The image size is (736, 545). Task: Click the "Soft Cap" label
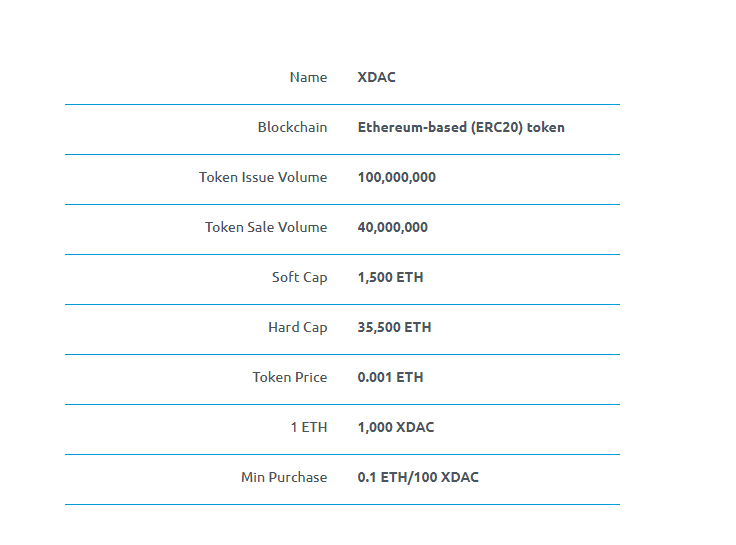[x=299, y=277]
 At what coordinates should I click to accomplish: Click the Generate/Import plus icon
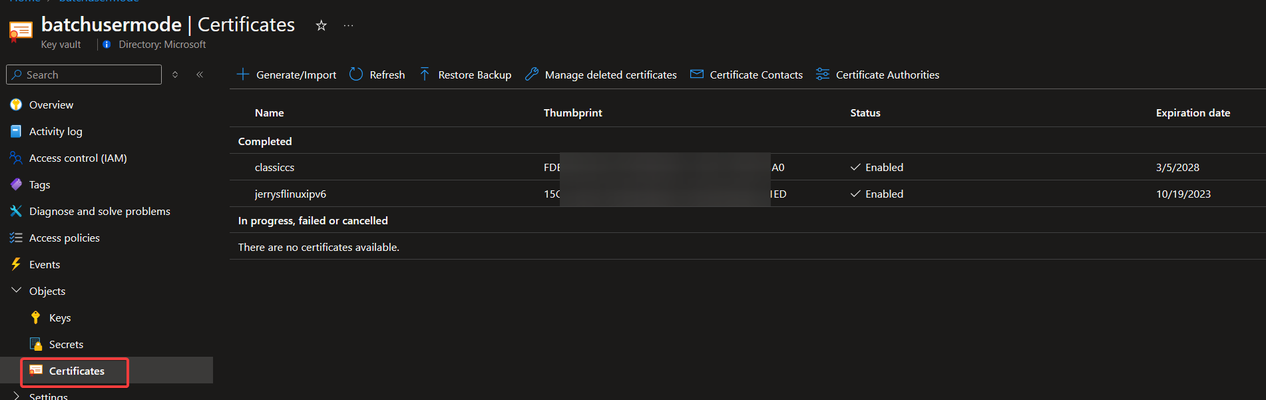pyautogui.click(x=243, y=75)
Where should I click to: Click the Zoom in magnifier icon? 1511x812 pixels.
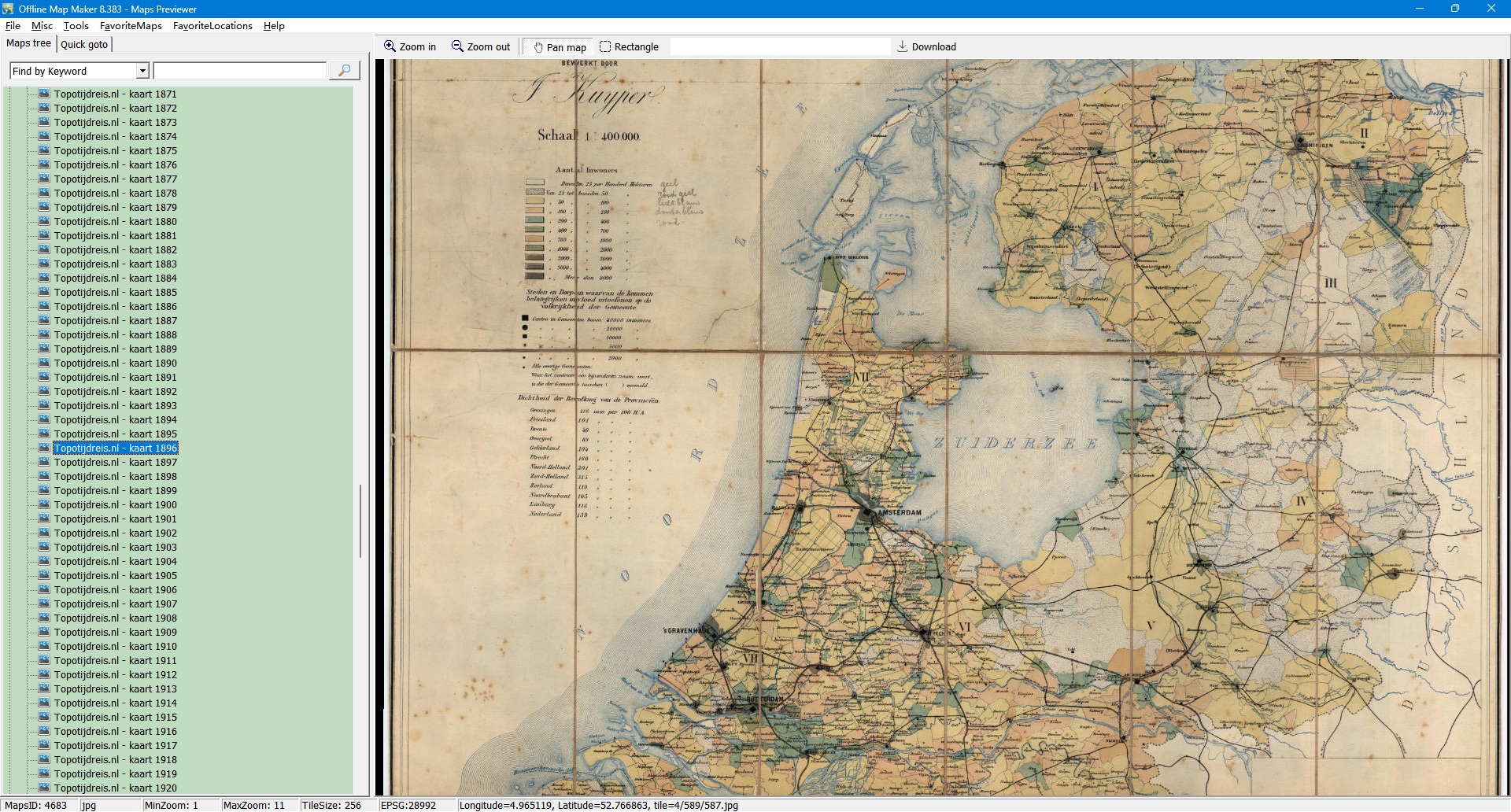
# # #
GOAL – Transcribe all three items above verbatim, with the pictures omitted.

THE COMPLETED TASK –
The image size is (736, 545). Task: Click the "Soft Cap" label
[x=299, y=277]
 At what coordinates should I click to accomplish: Click the Generate/Import plus icon
pyautogui.click(x=243, y=75)
Where should I click to: Click the Zoom in magnifier icon? 1511x812 pixels.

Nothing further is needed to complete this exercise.